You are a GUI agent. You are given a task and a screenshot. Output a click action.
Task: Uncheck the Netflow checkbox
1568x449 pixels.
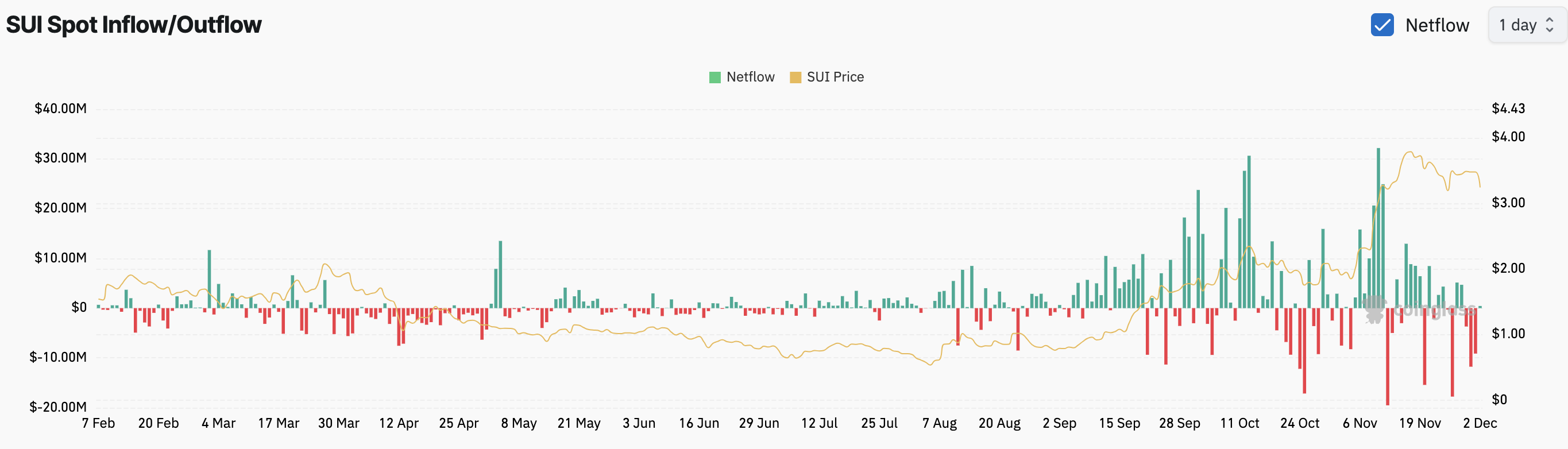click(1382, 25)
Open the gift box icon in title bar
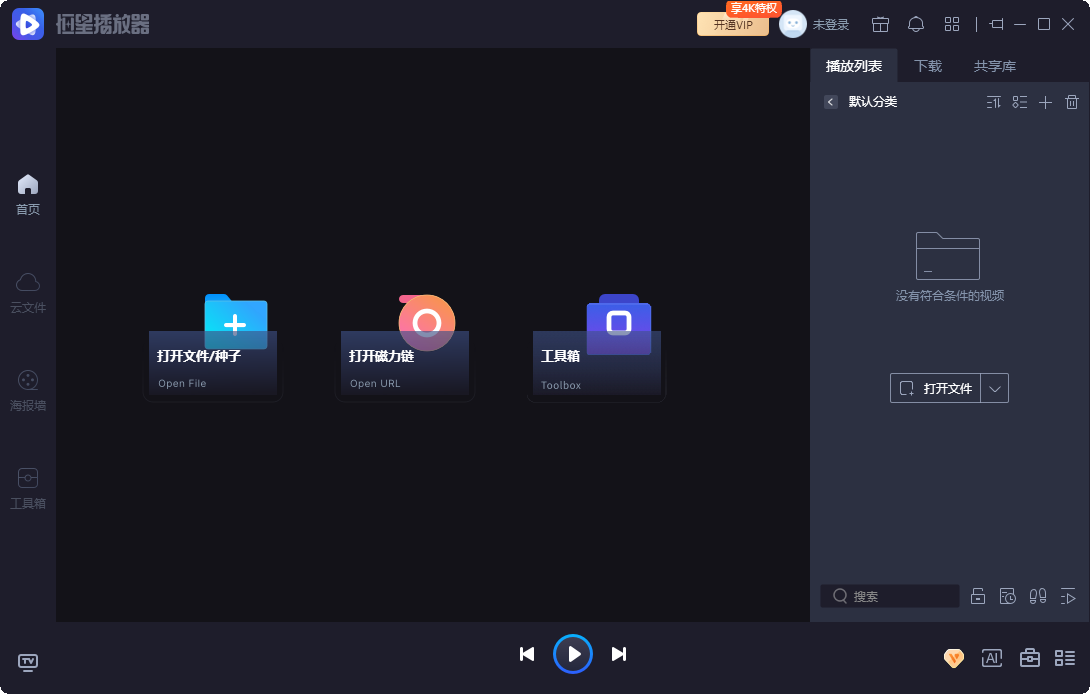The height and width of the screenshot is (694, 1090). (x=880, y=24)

### PROBLEM
Go to the line with "Task: Uncheck the Netflow checkbox" in the entries above. Reproduce that line and each one after it to the end, exactly and without the pictures.

### TASK RESPONSE
Task: Uncheck the Netflow checkbox
1568x449 pixels.
click(1382, 25)
Open the gift box icon in title bar
The height and width of the screenshot is (694, 1090). (x=880, y=24)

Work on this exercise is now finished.